И угораздило же Репрева поделиться своим мечтами о богатстве, умолчав про домик у моря и платье для Агнии.
– Да ты, никак, шутишь, – напружился Алатар. – Мы не знаем, к какой эпохе относится это оружие – оно может представлять огромную историческую ценность! И, судя по материалам, из которых сделано оружие, оно, вероятнее всего, принадлежит народу Бенгардии, моему народу. Копью место в музее, а не на прилавке ушлого торговца оружейными древностями с чёрного рынка. А ты ослеплён жаждой наживы!
– О, я должен был догадаться, что ты приплетёшь свою любимую Бенгардию, которая уже сама как один большой музей под открытым небом! Тебе всё равно меня не переубедить, и я сделаю так, как считаю нужным! – скалился Репрев, подойдя опасно близко к Алатару.
– Сейчас же отдавай копьё! – Алатар так стукнул лапой, что задрожала земля; под его катающимися, как волны, губами открывались клыки цвета мимозы, а глаза застилала красная пелена. – Ты недостоин даже нести его.
– Тебе ли рассуждать о достоинстве, бенгардиец… – хрипло рычал Репрев, выворачивая на тигра как-то сбоку и вверх прошитые кровянистыми жилками белки глаз.
Алатар давил в себе ярость как мог.
– Минуту назад я для тебя бенгардийцем не был, – сказал он, не разжимая зубы. – Ты уж определись, кто я.
– Ты ещё не понял? Мне плевать, кто ты и откуда. Хочешь забрать копьё? – Репрев сбросил с себя ножны, попытался вытащить зубами копьё, но оно застряло; когда, наконец, он вытащил копьё из ножен, положил его на камень, тоже не с первого раза, и наступил на ратовище лапами так, что остриё смотрело в тигриную грудь. Репрев действовал хоть и решительно, но нескладно, и накалённая до предела обстановка несколько разрядилась. Но Репрев, не замечая этой заминки, встал в боевую стойку и продолжил сыпать угрозами: – А ты попробуй, отбери! Чего, испугался? Ага, страшно стало, когда на тебя направляют копьё? Ну же, давай, чего ждёшь, отбирай! Но сперва верни мне мой искренник, тигр.
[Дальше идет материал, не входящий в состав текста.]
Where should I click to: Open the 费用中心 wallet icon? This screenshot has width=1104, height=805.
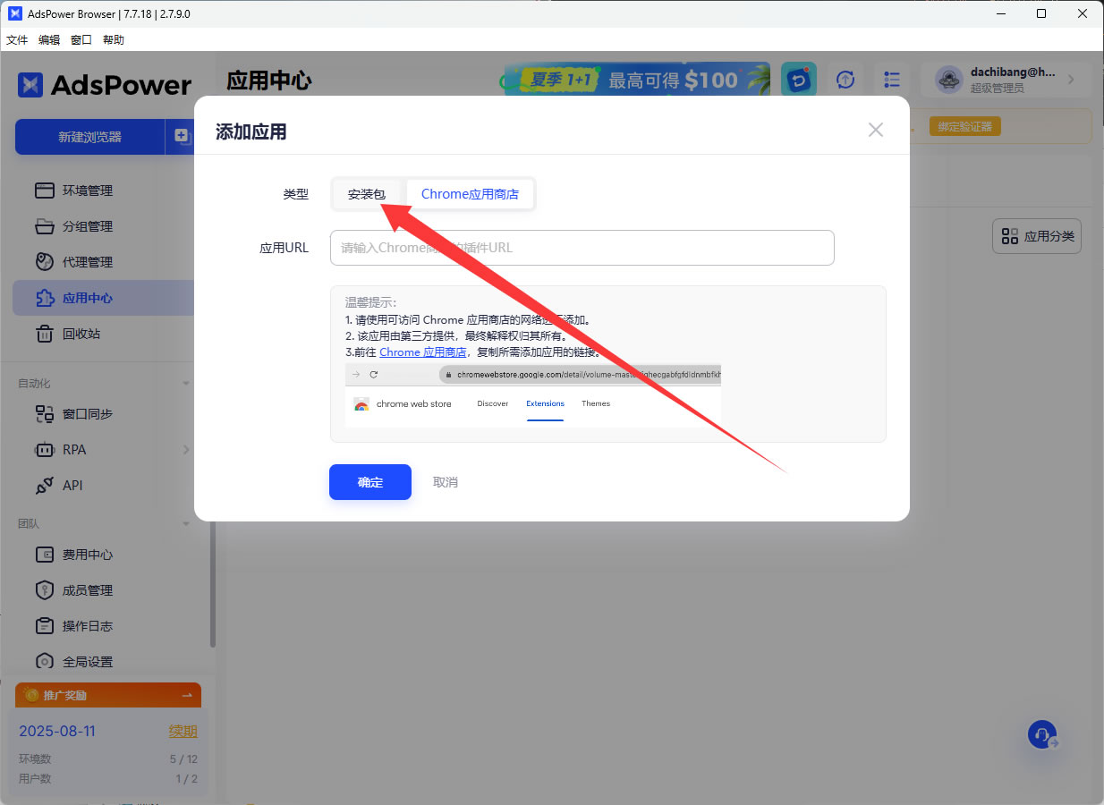45,555
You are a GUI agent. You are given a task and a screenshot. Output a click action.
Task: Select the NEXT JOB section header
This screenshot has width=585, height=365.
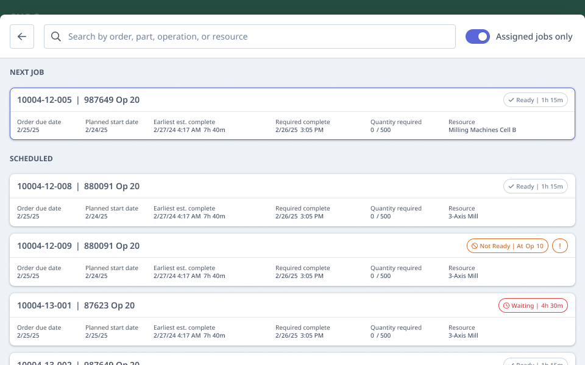pos(27,72)
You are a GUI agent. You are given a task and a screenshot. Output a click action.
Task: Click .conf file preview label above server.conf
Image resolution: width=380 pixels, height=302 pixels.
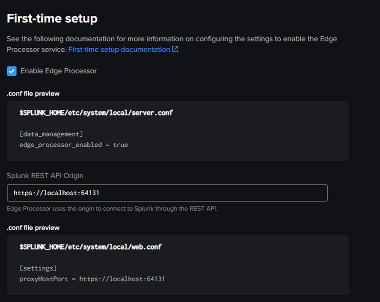pyautogui.click(x=33, y=94)
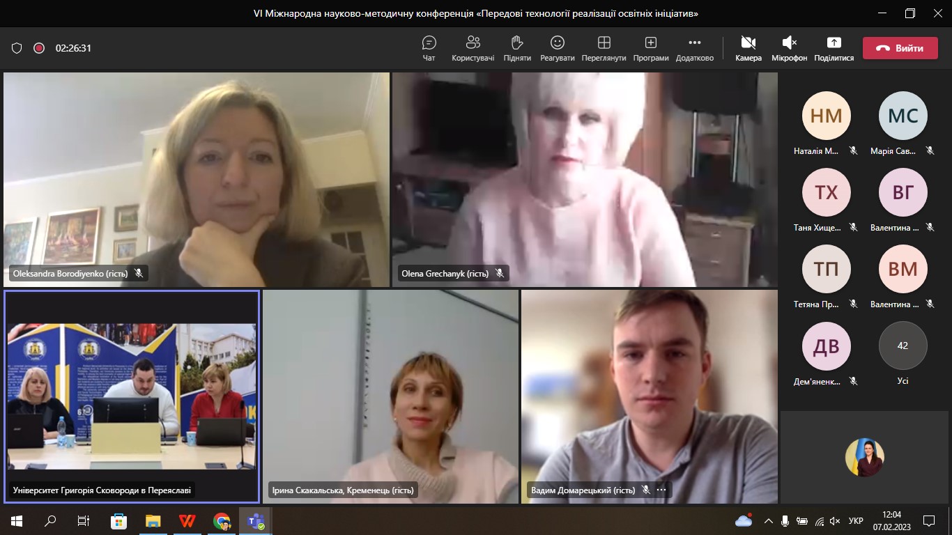Image resolution: width=952 pixels, height=535 pixels.
Task: Expand Додатково more options menu
Action: (x=695, y=49)
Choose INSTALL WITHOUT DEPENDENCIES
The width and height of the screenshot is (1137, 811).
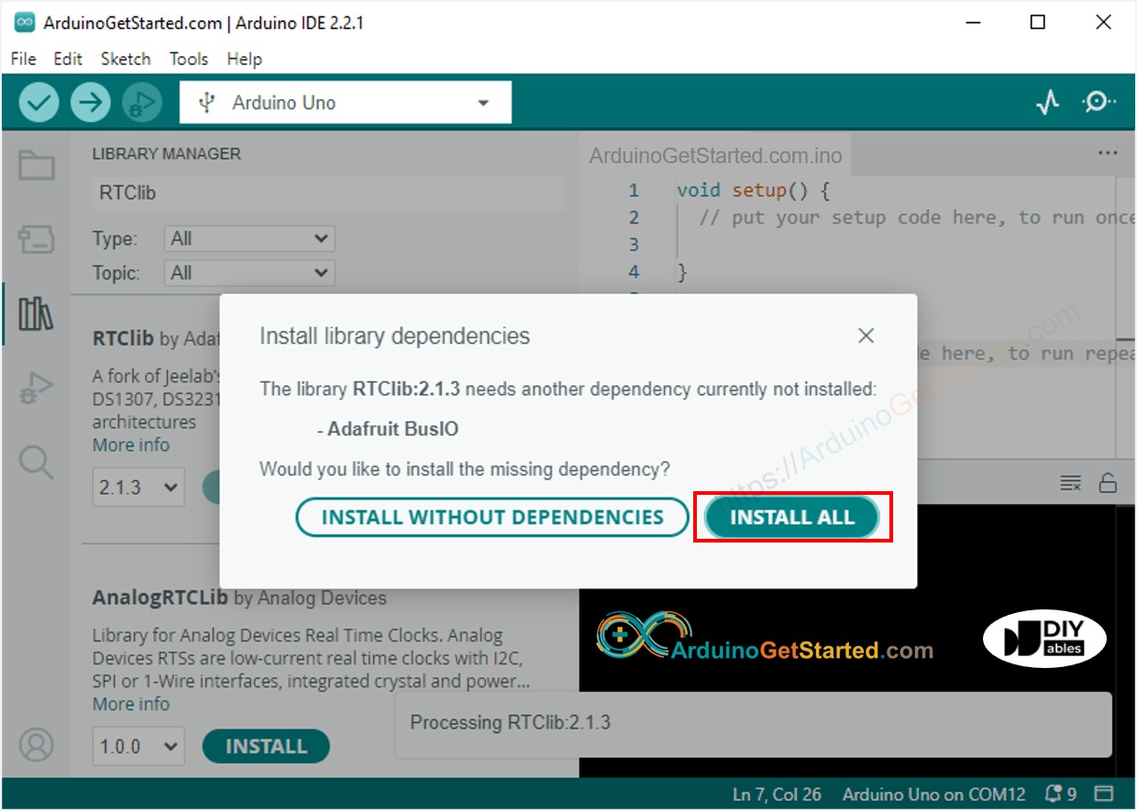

Алатару не было страшно, а совсем наоборот: его морда просветлела от улыбки. Но требование отдать ему искренник улыбку смело. И только одному артифексу известно, чем бы закончился спор, если бы между Репревом и Алатаром не встал Умбра, стискивая свои чешуйчатые пальчики в кулачки под варежками.